Thrift stores. Then your stuff can live in someone else’s closet, or even get used again. Old hardware has the advantage of being much more reparable than modern hardware, so it’s worth letting it have a chance to keep doing something.
There are a reasonable number of people who crave old hardware for use, fixing, spare parts, repurposing, or just to try to figure out what the danged thing is. Most of them haunt thrift stores. I have a friend who’s one of them, which means that I don’t have to do any old-stuff shopping myself. About half of my old hardware came indirectly from goodwill which is one of the unknown/broken hardware friendly thrifts, at least in the puget sound area. Some was working at purchase, some my friend fixed first. It’s not all perfect, e.g. my old laptop batteries don’t hold a charge and new replacements aren’t available. But chargers, cables, adapters, peripherals and other odds and ends are also readily available and you can help keep that flow going.

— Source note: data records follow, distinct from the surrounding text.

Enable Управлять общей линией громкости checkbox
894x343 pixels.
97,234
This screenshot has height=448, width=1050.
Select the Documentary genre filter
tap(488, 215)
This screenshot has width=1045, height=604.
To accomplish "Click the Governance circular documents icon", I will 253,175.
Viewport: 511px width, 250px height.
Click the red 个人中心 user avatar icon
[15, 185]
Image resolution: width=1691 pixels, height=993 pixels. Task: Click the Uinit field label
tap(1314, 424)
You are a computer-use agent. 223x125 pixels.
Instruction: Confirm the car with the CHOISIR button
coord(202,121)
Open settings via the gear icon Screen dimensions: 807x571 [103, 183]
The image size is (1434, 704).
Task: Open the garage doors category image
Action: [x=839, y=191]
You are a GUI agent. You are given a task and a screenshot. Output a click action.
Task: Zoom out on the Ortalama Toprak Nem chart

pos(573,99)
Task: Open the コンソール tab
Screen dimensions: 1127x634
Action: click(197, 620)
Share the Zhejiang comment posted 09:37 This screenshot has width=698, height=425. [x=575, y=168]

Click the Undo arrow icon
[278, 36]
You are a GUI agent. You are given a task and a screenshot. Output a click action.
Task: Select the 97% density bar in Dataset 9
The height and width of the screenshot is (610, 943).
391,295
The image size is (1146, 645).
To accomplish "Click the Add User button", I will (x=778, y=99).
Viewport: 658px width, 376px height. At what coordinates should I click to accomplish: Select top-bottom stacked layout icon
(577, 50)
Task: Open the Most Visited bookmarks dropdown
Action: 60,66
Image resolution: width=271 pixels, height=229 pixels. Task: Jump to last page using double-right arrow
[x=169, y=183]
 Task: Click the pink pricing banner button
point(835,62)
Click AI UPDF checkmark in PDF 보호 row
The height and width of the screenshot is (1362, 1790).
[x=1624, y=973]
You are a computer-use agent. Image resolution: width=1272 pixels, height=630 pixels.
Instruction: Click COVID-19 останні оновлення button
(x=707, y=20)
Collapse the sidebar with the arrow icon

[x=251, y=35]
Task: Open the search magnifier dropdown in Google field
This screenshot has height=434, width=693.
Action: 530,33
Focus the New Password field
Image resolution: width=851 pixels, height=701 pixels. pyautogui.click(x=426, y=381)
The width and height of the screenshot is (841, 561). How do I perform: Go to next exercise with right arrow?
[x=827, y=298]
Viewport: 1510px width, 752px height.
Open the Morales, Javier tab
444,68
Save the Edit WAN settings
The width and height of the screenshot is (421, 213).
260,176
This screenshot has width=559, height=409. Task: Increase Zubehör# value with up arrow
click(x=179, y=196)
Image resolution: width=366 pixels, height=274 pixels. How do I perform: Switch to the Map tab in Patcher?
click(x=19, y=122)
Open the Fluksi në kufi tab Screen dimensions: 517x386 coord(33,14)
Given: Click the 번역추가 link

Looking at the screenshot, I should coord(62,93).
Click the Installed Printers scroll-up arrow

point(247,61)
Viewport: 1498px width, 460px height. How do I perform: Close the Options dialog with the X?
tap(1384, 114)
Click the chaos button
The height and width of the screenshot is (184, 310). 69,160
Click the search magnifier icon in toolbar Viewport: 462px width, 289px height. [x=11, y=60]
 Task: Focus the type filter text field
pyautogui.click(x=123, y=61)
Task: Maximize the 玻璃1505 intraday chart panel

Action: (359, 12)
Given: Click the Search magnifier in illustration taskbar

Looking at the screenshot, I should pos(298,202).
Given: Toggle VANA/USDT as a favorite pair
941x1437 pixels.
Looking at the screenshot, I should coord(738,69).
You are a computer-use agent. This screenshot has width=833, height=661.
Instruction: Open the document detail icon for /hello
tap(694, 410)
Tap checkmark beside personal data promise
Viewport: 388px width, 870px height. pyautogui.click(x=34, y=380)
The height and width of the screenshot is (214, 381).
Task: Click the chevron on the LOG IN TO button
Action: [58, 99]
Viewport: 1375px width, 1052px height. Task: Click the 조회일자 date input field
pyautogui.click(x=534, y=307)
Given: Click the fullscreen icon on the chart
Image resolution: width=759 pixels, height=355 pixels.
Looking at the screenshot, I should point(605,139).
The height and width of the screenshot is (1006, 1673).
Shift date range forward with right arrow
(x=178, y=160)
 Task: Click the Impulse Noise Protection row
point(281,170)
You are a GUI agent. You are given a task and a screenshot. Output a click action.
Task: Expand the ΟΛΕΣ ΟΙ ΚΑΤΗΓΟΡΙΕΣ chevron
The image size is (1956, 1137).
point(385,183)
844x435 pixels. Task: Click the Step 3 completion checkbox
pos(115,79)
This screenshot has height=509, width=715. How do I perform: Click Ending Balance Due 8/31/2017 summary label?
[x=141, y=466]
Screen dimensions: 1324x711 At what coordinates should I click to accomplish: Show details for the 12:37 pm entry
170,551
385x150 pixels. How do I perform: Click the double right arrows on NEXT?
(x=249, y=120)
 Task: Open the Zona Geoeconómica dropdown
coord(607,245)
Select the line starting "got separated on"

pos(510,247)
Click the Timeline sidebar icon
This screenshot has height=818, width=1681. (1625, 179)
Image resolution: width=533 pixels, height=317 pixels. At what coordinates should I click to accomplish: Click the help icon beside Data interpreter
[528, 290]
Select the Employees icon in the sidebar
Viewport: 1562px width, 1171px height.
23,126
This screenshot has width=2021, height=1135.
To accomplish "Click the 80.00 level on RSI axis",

You do want to make sure that any drives are wiped or removed, because many or most buyers will snoop, and that ‘dead’ hard drive may not really be dead.
Working old hardware can have many modern uses. iTunes 10 on a 2006 mini for a cloudless no-grief music server; 2010 Mac Pro for folding@home during the heating season; 2011 mini as a dedicated Aperture machine; luxo lamp imac and 12" titanium powerbook for ppc tiger and classic (strategic conquest & berkeley logo); internal and external file servers; laptop with a dead motherboard converted to a raspberry pi laptop (a coworker, not me (yet))…
All of the mac desktops running Tiger and newer can handle screen sharing without a fuss, so you don’t need monitors for them. Many pre-tiger systems can run vnc if you install software for it. You do need one monitor for troubleshooting or to build a system, but size and quality don’t matter if you’re mostly going to be screen sharing.